I thought this was a pretty cool article on strength and conditioning for MMA by trainer Joel Jamieson.

He says Matt Brown runs 1.5 miles in 7:46.

Considering that’s nearly 2.5k I’d guess he runs somewhere around 17-18 minutes for a 5k.

For regional pro’s outside the UFC competing at 170 and under I’d say a 20 minute 5k is reasonable if they have used running as part of their conditioning.

That said there are guys in the UFC who I think couldn’t do that, someone like Mark Hunt, no way.

im betting 50 bucks hunt cant run 500 meters lol

anyway pro guys are pro guys, they have time to train all day plus peds

that being said 5k under 20 is doable if you are ammy but in my experience pretty rare
 
A source for @spacetime's claim, in the event that he can't find one:
https://www.sciencedirect.com/science/article/abs/pii/1047279794900728

Based on the abstract, the VO2max changes 2.9 ± 4.1 ml/kg min for joggers and 2.5 ± 5.7 ml/kg min for walkers are pretty similar.

Although, the rate of injury (25% of joggers, 21% of walkers) is about the same as well, a statistic that they based on an injury that prevented them from training for at least a week.

Keep in mind that the study is from 1994 and I'm unsure if there is conflicting research.
 
A source for @spacetime's claim, in the event that he can't find one:
https://www.sciencedirect.com/science/article/abs/pii/1047279794900728

Based on the abstract, the VO2max changes 2.9 ± 4.1 ml/kg min for joggers and 2.5 ± 5.7 ml/kg min for walkers are pretty similar.

Although, the rate of injury (25% of joggers, 21% of walkers) is about the same as well, a statistic that they based on an injury that prevented them from training for at least a week.

Keep in mind that the study is from 1994 and I'm unsure if there is conflicting research.

Interesting but the study participant's were sedentary men.

I'd think even drilling Ju Jitsu techniques could boost the cardio of guys who have been working out less than an hour a week.

I'd be interested if there is evidence of it working in more trained individuals.

I suspect that once you get into the territory of a VO2 max greater than the 45-50 range it willing stop improving your VO2 max.
 
Although, the rate of injury (25% of joggers, 21% of walkers) is about the same as well, a statistic that they based on an injury that prevented them from training for at least a week.
.

It was lower and all I wrote was that the pressure on the knees is less.
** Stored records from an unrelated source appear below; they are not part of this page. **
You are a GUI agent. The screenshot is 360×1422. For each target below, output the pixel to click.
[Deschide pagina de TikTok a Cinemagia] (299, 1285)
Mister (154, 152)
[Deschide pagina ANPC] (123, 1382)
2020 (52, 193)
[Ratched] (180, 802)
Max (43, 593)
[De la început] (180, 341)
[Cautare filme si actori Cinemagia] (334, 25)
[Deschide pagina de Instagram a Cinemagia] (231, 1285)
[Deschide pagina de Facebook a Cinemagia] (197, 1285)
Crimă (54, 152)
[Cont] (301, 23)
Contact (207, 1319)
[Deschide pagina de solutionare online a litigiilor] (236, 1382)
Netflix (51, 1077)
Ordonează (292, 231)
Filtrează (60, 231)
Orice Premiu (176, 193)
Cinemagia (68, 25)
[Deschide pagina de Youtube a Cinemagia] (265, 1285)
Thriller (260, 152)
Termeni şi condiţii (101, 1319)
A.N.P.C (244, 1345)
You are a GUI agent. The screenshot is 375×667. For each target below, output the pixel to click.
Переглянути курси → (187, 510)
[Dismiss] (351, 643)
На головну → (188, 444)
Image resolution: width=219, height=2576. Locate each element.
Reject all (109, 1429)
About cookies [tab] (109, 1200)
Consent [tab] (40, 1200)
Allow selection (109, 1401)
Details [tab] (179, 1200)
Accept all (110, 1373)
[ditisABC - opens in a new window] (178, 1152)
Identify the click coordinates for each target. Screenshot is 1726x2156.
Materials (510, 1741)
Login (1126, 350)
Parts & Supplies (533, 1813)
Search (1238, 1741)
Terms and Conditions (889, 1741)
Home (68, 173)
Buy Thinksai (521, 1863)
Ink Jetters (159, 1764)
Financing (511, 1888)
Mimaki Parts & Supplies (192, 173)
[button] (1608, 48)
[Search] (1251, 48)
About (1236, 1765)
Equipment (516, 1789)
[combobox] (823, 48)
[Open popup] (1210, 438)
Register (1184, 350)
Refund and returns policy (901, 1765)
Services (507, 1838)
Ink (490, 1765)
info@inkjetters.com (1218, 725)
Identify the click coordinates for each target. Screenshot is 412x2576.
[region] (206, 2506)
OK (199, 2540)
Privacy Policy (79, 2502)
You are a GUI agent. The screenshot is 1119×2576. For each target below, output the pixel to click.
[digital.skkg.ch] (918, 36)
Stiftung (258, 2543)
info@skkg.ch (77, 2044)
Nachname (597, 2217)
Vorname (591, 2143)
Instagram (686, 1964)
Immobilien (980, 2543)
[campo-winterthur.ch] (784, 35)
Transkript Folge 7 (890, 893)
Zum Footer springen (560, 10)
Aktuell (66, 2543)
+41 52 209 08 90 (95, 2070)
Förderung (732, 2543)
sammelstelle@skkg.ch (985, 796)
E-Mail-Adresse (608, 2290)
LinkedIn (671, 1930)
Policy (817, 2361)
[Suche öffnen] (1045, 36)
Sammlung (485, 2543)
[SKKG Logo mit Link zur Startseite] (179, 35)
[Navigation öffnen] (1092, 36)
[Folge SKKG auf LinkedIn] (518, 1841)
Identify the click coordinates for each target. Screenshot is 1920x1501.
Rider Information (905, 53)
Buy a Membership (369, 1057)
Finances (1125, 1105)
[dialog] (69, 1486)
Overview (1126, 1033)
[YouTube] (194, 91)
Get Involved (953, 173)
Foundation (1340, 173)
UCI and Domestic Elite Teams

There is no reason to do long sprints for fighting other than being bored by walking.

I speak from experience. I used to do nothing between training and couldn't skip a class unless I wanted to drown in my own sweat... , then I got a demanding sled dog who kept me out all the time and I could easily sit out one or two days and return just as durable as when I did it 3 times a week.. My cardio was also indistingushiable from when I played soccer.